Amid geopolitical turmoil and global economic uncertainty, domestic and international investors alike are seeing the U.S. student housing market as something of a safe haven. Continued enrollment growth at four-year universities and colleges crossed with an aging existing supply, more controlled supply growth and limited pedestrian-to-campus land opportunities make for some solid market fundamentals.
Moreover, the sector’s consistent performance delivering attractive risk-adjusted returns continues to attract a lot of capital to the sector. “[Investors] are seeing the consistent performance of student housing from a revenue and NOI perspective,” said American Campus Communities CEO Bill Bayless during a panel discussion at the 2017 NMHC Student Housing Conference & Exposition.

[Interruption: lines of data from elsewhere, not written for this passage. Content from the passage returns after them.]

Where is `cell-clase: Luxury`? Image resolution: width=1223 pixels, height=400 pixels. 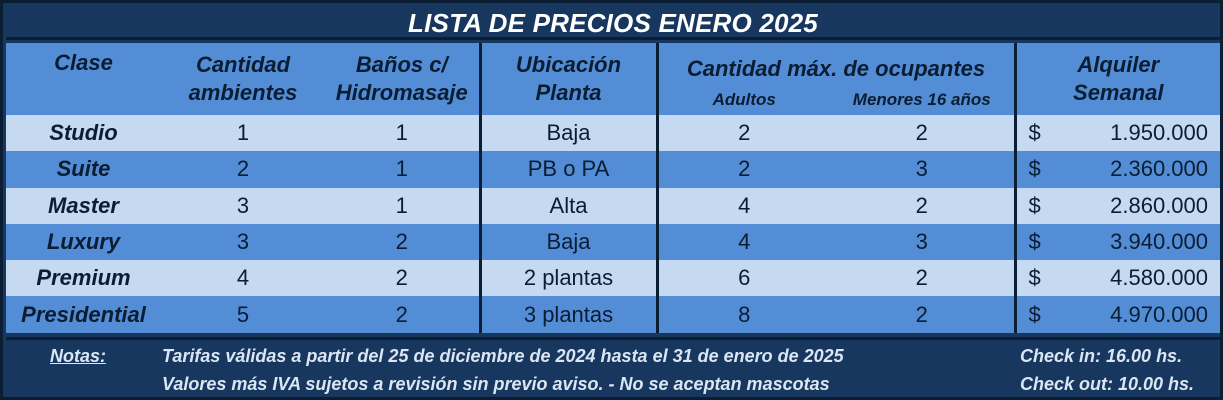 cell-clase: Luxury is located at coordinates (84, 242). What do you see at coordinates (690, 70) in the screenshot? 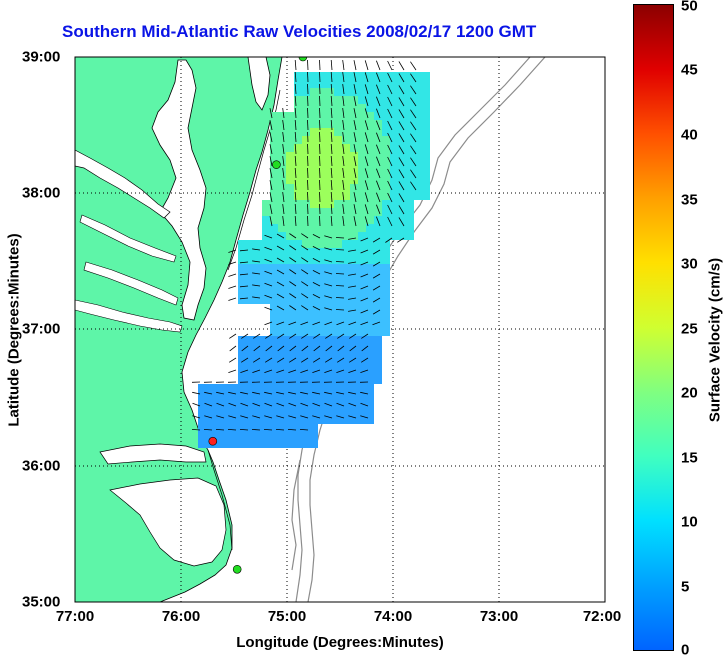
I see `colorbar-tick: 45` at bounding box center [690, 70].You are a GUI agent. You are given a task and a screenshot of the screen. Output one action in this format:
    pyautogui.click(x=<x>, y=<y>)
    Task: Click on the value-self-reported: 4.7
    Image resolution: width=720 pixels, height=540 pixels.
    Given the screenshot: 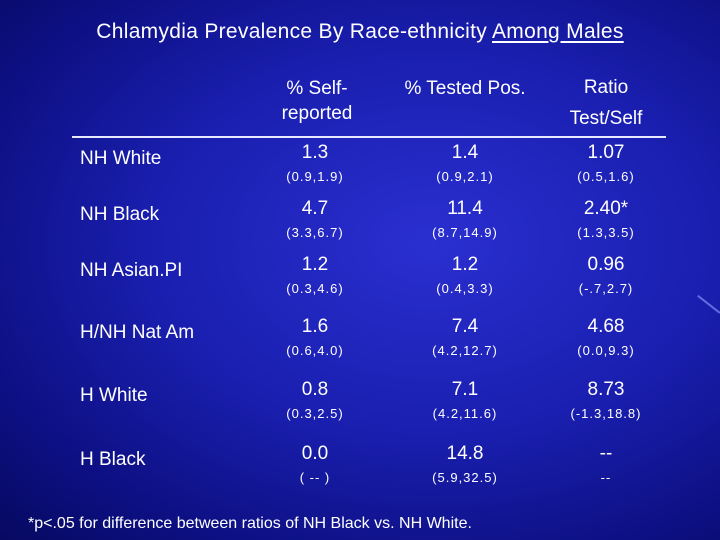 What is the action you would take?
    pyautogui.click(x=315, y=208)
    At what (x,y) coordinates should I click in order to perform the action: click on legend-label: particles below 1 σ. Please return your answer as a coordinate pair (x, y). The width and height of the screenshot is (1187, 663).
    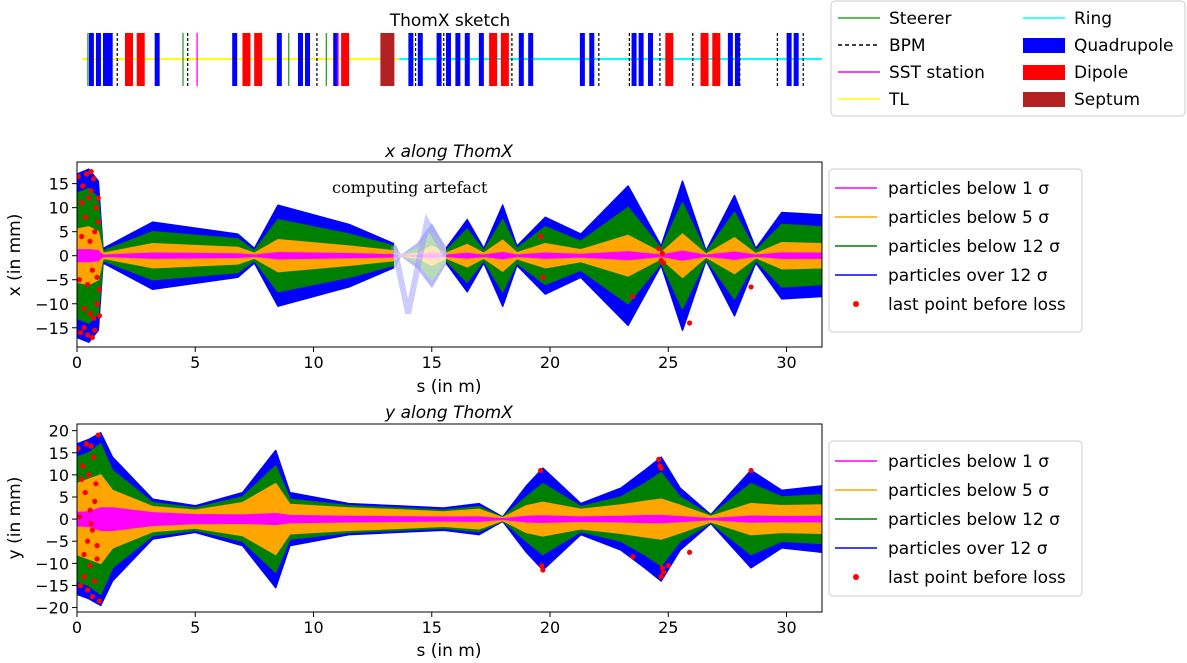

However, the capital today is different today than five years ago. Many student housing executives say the bulk of their capital partners today are people with whom they were not working even two years ago. Large, foreign institutional investors are playing a prominent role in the market, accounting now for 51 percent of the capital in the market.
And they are looking to take an even bigger position by doubling or even tripling their investments going forward. “The liquidity in the market today-I don’t think it’s going back in a bottle,” said David Selznick, CIO at Kayne Anderson, during another conference session. “The legitimacy of the industry has been proven and the exponential growth of the last five years has been mind blowing.”
This big influx of sophisticated capital is leaving its mark on the transactions market. “The deals are getting bigger, the companies are getting bigger and the checks are getting bigger,” said J. Wesley Rogers, president and CEO of Landmark.
Portfolio deals are clearly in favor as foreign investors looking to deploy more capital in the sector and the size of development deals is expanding, with executives saying they are seeing more development deals in the $75 million to $100 million range.